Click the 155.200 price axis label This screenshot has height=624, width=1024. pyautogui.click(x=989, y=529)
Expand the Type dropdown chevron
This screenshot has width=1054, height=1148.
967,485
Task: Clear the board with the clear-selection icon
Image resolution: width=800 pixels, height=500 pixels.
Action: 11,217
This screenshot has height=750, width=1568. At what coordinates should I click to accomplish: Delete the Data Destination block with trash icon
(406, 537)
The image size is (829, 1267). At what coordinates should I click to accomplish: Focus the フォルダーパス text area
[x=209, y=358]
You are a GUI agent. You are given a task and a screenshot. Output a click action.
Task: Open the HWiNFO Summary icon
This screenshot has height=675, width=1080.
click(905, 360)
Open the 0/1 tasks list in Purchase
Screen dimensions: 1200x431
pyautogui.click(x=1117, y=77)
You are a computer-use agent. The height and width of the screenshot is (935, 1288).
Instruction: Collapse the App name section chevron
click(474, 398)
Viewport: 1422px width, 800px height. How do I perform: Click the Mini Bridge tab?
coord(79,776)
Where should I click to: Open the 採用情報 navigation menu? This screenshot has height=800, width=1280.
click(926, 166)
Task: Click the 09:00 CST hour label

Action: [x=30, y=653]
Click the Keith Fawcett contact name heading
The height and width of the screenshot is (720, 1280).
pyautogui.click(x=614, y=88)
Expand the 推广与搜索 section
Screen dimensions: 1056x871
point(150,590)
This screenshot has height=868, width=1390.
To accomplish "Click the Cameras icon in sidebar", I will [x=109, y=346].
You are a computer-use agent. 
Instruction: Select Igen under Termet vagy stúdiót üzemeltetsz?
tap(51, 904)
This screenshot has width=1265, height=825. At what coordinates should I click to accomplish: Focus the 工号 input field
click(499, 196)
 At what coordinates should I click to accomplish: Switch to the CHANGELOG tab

WHAT IS BEING ASKED -
Scan the listing and report each line where the word "agent" shows up.

OUTPUT FOR THIS TASK -
You are a GUI agent. You are given a task and a screenshot. Output a click action.
You are a computer-use agent. The height and width of the screenshot is (935, 1288).
You are a computer-use agent. 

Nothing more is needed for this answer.